▶ _The data_
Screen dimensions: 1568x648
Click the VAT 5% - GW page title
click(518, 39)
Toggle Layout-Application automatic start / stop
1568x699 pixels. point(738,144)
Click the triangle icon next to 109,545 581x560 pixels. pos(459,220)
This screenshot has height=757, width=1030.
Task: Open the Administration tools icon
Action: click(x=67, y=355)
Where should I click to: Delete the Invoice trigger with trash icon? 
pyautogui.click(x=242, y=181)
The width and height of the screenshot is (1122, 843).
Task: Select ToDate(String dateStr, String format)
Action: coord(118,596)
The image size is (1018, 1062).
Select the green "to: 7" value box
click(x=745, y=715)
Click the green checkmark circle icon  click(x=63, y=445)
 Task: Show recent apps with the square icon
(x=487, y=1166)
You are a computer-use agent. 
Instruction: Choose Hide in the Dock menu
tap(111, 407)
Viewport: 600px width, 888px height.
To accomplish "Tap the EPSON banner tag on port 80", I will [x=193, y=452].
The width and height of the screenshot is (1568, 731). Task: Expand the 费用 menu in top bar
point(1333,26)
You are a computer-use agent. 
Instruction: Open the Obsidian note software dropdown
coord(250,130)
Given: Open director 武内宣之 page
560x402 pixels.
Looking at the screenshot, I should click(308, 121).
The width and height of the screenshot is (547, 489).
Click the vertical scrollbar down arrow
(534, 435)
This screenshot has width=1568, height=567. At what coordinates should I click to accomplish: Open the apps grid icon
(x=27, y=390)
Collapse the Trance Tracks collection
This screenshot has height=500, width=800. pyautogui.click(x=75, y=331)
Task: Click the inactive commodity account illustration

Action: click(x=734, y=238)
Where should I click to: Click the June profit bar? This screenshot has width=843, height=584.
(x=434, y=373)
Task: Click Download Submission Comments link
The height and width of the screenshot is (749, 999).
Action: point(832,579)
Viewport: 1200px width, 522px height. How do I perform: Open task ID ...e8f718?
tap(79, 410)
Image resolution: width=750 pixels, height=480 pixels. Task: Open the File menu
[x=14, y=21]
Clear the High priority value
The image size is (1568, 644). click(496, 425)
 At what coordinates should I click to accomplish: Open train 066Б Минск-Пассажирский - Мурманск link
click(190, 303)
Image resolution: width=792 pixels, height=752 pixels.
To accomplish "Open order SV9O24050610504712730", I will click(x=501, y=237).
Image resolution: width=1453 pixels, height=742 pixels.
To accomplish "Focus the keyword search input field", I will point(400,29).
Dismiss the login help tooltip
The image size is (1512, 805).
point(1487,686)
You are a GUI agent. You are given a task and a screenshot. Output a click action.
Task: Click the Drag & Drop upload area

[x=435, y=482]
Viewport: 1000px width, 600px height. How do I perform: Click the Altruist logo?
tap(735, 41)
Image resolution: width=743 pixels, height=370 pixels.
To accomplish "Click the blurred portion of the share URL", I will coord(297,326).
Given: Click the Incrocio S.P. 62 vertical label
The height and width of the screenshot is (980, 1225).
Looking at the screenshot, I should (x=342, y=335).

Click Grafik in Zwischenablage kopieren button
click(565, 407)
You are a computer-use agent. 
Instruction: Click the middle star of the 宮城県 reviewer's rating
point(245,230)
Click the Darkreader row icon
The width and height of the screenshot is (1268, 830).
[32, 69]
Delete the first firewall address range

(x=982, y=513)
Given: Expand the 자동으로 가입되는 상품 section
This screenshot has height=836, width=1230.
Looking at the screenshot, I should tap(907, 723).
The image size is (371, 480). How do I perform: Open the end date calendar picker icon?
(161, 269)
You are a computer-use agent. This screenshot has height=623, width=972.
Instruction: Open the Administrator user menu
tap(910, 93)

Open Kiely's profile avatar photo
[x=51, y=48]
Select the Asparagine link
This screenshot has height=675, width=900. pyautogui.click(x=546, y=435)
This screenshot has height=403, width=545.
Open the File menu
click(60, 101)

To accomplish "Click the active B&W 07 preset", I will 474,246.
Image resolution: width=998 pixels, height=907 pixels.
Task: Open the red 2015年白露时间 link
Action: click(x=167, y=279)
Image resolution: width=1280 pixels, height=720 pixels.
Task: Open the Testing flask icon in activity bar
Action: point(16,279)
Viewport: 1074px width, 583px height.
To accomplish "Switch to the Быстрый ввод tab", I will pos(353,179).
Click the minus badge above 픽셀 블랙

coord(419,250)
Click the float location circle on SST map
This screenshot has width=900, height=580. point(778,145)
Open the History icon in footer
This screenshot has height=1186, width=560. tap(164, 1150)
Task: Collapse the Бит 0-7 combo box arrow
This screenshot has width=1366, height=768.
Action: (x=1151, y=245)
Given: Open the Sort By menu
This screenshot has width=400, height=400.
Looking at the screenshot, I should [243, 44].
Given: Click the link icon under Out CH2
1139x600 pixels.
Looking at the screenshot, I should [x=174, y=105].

▶ _Exercise requirements_
The records must be given again in full, exactly as shown.

▶ _Response box_
Screen dimensions: 1568x648
Click the VAT 5% - GW page title
click(518, 39)
Toggle Layout-Application automatic start / stop
1568x699 pixels. point(738,144)
Click the triangle icon next to 109,545 581x560 pixels. pos(459,220)
This screenshot has height=757, width=1030.
Task: Open the Administration tools icon
Action: click(x=67, y=355)
Where should I click to: Delete the Invoice trigger with trash icon? 
pyautogui.click(x=242, y=181)
The width and height of the screenshot is (1122, 843).
Task: Select ToDate(String dateStr, String format)
Action: coord(118,596)
The image size is (1018, 1062).
Select the green "to: 7" value box
click(x=745, y=715)
Click the green checkmark circle icon  click(x=63, y=445)
 Task: Show recent apps with the square icon
(x=487, y=1166)
You are a computer-use agent. 
Instruction: Choose Hide in the Dock menu
tap(111, 407)
Viewport: 600px width, 888px height.
To accomplish "Tap the EPSON banner tag on port 80", I will [x=193, y=452].
The width and height of the screenshot is (1568, 731). Task: Expand the 费用 menu in top bar
point(1333,26)
You are a computer-use agent. 
Instruction: Open the Obsidian note software dropdown
coord(250,130)
Given: Open director 武内宣之 page
560x402 pixels.
Looking at the screenshot, I should click(308, 121).
The width and height of the screenshot is (547, 489).
Click the vertical scrollbar down arrow
(534, 435)
This screenshot has width=1568, height=567. At what coordinates should I click to accomplish: Open the apps grid icon
(x=27, y=390)
Collapse the Trance Tracks collection
This screenshot has height=500, width=800. pyautogui.click(x=75, y=331)
Task: Click the inactive commodity account illustration

Action: click(x=734, y=238)
Where should I click to: Click the June profit bar? This screenshot has width=843, height=584.
(x=434, y=373)
Task: Click Download Submission Comments link
The height and width of the screenshot is (749, 999).
Action: point(832,579)
Viewport: 1200px width, 522px height. How do I perform: Open task ID ...e8f718?
tap(79, 410)
Image resolution: width=750 pixels, height=480 pixels. Task: Open the File menu
[x=14, y=21]
Clear the High priority value
The image size is (1568, 644). click(496, 425)
 At what coordinates should I click to accomplish: Open train 066Б Минск-Пассажирский - Мурманск link
click(190, 303)
Image resolution: width=792 pixels, height=752 pixels.
To accomplish "Open order SV9O24050610504712730", I will click(x=501, y=237).
Image resolution: width=1453 pixels, height=742 pixels.
To accomplish "Focus the keyword search input field", I will point(400,29).
Dismiss the login help tooltip
The image size is (1512, 805).
point(1487,686)
You are a GUI agent. You are given a task and a screenshot. Output a click action.
Task: Click the Drag & Drop upload area

[x=435, y=482]
Viewport: 1000px width, 600px height. How do I perform: Click the Altruist logo?
tap(735, 41)
Image resolution: width=743 pixels, height=370 pixels.
To accomplish "Click the blurred portion of the share URL", I will coord(297,326).
Given: Click the Incrocio S.P. 62 vertical label
The height and width of the screenshot is (980, 1225).
Looking at the screenshot, I should (x=342, y=335).

Click Grafik in Zwischenablage kopieren button
click(565, 407)
You are a computer-use agent. 
Instruction: Click the middle star of the 宮城県 reviewer's rating
point(245,230)
Click the Darkreader row icon
The width and height of the screenshot is (1268, 830).
[32, 69]
Delete the first firewall address range

(x=982, y=513)
Given: Expand the 자동으로 가입되는 상품 section
This screenshot has height=836, width=1230.
Looking at the screenshot, I should tap(907, 723).
The image size is (371, 480). How do I perform: Open the end date calendar picker icon?
(161, 269)
You are a computer-use agent. This screenshot has height=623, width=972.
Instruction: Open the Administrator user menu
tap(910, 93)

Open Kiely's profile avatar photo
[x=51, y=48]
Select the Asparagine link
This screenshot has height=675, width=900. pyautogui.click(x=546, y=435)
This screenshot has height=403, width=545.
Open the File menu
click(60, 101)

To accomplish "Click the active B&W 07 preset", I will 474,246.
Image resolution: width=998 pixels, height=907 pixels.
Task: Open the red 2015年白露时间 link
Action: click(x=167, y=279)
Image resolution: width=1280 pixels, height=720 pixels.
Task: Open the Testing flask icon in activity bar
Action: point(16,279)
Viewport: 1074px width, 583px height.
To accomplish "Switch to the Быстрый ввод tab", I will pos(353,179).
Click the minus badge above 픽셀 블랙

coord(419,250)
Click the float location circle on SST map
This screenshot has width=900, height=580. point(778,145)
Open the History icon in footer
This screenshot has height=1186, width=560. tap(164, 1150)
Task: Collapse the Бит 0-7 combo box arrow
This screenshot has width=1366, height=768.
Action: (x=1151, y=245)
Given: Open the Sort By menu
This screenshot has width=400, height=400.
Looking at the screenshot, I should [243, 44].
Given: Click the link icon under Out CH2
1139x600 pixels.
Looking at the screenshot, I should [x=174, y=105].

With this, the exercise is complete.